**Stated problem**
Reproduce, without alteration, the part of the records that opens with the line containing "Viewport: 735px width, 1040px height." and closes with the line containing "Action: click(x=365, y=495)", including both of those lines.

**Task material**
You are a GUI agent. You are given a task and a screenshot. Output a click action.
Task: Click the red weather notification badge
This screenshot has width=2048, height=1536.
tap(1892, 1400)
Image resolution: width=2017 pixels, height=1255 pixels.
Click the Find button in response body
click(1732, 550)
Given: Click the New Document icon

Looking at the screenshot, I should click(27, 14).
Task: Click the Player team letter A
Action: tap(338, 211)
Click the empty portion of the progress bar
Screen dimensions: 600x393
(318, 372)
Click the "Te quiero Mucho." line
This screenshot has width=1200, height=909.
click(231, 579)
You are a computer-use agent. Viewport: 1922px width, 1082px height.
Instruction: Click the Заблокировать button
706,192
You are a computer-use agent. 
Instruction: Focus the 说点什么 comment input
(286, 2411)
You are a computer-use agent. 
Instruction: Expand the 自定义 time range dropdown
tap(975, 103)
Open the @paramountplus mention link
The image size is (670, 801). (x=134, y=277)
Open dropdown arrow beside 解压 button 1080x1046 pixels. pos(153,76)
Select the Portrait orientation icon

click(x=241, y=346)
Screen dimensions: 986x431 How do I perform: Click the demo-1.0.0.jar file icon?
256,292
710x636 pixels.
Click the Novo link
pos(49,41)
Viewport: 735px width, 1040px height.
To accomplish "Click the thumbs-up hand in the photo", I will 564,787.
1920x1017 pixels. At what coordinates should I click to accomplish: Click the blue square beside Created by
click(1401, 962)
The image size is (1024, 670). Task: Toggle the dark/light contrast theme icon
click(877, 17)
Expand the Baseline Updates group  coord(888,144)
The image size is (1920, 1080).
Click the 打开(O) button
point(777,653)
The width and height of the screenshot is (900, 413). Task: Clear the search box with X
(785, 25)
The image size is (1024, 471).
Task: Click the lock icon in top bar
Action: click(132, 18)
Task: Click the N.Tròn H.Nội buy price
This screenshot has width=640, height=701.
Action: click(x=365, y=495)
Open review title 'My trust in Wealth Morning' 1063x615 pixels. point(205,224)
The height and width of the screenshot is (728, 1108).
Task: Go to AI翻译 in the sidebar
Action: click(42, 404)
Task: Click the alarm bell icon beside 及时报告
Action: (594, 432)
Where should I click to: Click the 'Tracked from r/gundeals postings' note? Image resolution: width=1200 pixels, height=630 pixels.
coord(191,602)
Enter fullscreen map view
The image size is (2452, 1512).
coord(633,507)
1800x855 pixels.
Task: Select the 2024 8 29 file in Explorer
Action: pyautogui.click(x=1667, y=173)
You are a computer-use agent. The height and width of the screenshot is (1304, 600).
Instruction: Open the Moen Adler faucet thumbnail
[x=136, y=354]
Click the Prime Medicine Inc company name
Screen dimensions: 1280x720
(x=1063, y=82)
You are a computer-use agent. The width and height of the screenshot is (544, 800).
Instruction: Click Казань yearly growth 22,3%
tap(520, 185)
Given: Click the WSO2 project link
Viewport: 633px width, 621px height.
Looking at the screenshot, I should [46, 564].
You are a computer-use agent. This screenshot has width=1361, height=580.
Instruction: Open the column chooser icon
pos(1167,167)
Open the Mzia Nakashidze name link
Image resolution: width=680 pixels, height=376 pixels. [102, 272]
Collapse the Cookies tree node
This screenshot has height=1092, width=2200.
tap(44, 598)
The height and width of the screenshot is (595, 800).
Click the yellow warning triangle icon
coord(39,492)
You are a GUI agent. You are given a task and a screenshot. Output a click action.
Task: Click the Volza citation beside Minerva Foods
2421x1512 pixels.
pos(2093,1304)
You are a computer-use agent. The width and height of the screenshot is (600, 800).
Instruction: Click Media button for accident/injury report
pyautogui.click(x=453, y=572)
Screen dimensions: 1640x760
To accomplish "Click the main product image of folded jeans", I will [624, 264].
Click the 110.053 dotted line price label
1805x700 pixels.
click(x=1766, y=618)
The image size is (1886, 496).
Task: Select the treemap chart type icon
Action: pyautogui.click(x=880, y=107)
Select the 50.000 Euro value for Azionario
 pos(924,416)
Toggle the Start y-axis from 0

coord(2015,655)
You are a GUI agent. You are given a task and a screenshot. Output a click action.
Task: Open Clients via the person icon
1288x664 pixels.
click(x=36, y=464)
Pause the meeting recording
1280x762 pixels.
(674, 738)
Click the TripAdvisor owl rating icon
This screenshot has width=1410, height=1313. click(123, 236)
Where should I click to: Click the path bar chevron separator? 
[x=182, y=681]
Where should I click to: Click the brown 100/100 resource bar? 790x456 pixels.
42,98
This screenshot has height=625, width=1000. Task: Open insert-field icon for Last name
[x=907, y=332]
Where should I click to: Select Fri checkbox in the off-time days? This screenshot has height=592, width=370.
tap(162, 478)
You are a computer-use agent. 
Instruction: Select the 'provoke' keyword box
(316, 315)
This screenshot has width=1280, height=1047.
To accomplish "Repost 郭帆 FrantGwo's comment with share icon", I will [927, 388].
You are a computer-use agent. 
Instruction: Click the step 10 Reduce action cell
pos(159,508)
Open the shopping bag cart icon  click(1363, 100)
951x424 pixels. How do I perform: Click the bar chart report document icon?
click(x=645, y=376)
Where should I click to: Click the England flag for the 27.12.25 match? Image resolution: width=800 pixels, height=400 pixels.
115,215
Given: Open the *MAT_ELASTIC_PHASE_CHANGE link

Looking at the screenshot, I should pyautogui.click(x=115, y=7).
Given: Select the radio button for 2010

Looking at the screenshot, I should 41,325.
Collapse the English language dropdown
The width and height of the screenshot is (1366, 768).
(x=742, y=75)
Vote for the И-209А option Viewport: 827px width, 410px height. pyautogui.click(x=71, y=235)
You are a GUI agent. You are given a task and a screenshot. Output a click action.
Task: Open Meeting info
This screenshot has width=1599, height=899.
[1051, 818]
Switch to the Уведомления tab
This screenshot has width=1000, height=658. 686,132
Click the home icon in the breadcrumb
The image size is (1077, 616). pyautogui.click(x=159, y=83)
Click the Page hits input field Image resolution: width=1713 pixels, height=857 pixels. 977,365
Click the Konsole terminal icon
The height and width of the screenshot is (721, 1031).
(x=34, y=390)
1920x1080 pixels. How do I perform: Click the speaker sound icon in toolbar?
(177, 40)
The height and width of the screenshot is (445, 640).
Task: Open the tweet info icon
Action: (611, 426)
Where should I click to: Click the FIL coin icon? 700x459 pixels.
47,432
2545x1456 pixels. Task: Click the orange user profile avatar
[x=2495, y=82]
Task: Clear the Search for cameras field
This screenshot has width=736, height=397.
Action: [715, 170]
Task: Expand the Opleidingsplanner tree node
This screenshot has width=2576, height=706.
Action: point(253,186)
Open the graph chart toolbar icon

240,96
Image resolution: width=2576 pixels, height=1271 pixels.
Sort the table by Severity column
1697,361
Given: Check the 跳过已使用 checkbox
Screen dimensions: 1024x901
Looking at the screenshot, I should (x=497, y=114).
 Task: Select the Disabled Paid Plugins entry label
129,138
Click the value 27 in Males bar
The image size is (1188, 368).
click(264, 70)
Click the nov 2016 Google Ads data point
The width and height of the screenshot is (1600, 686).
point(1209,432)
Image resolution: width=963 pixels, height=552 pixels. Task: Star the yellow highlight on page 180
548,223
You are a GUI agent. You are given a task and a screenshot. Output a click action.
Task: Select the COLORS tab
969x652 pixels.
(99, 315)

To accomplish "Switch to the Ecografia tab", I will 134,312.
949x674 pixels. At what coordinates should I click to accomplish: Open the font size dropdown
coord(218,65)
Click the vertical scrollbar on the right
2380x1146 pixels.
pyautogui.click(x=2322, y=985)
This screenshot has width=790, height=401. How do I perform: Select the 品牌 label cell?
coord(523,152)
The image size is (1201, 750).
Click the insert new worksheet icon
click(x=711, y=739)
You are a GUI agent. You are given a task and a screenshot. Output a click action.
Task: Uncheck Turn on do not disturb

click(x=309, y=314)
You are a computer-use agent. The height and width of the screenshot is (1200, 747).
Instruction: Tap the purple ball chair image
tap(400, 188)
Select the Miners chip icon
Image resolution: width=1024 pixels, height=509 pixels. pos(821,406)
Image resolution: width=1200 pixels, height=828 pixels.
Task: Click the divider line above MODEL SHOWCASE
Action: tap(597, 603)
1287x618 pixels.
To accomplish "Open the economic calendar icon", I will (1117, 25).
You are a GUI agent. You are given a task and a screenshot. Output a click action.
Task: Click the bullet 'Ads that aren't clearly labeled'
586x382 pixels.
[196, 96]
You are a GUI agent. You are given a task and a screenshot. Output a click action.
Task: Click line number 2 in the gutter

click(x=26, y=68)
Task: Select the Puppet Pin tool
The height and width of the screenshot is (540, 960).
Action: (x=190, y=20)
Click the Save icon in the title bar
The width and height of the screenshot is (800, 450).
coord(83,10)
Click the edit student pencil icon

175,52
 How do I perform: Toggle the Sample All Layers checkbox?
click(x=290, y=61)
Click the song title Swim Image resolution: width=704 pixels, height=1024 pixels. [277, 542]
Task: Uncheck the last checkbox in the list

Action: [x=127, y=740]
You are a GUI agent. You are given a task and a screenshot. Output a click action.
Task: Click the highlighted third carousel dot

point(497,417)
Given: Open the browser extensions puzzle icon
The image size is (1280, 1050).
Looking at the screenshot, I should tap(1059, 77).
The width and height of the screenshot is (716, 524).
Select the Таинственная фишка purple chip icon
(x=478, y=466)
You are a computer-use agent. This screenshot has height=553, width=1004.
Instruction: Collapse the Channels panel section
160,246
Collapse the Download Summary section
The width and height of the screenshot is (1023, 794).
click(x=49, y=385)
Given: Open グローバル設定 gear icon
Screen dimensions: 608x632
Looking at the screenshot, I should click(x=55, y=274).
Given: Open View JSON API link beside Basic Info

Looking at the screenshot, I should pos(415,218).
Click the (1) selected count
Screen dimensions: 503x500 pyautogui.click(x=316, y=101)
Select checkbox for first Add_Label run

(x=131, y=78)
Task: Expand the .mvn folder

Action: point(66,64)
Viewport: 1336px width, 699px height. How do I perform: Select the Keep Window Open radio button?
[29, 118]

**Full output**
Viewport: 735px width, 1040px height.
To accomplish "Click the thumbs-up hand in the photo", I will 564,787.
1920x1017 pixels. At what coordinates should I click to accomplish: Click the blue square beside Created by
click(1401, 962)
The image size is (1024, 670). Task: Toggle the dark/light contrast theme icon
click(877, 17)
Expand the Baseline Updates group  coord(888,144)
The image size is (1920, 1080).
Click the 打开(O) button
point(777,653)
The width and height of the screenshot is (900, 413). Task: Clear the search box with X
(785, 25)
The image size is (1024, 471).
Task: Click the lock icon in top bar
Action: click(132, 18)
Task: Click the N.Tròn H.Nội buy price
This screenshot has width=640, height=701.
Action: click(x=365, y=495)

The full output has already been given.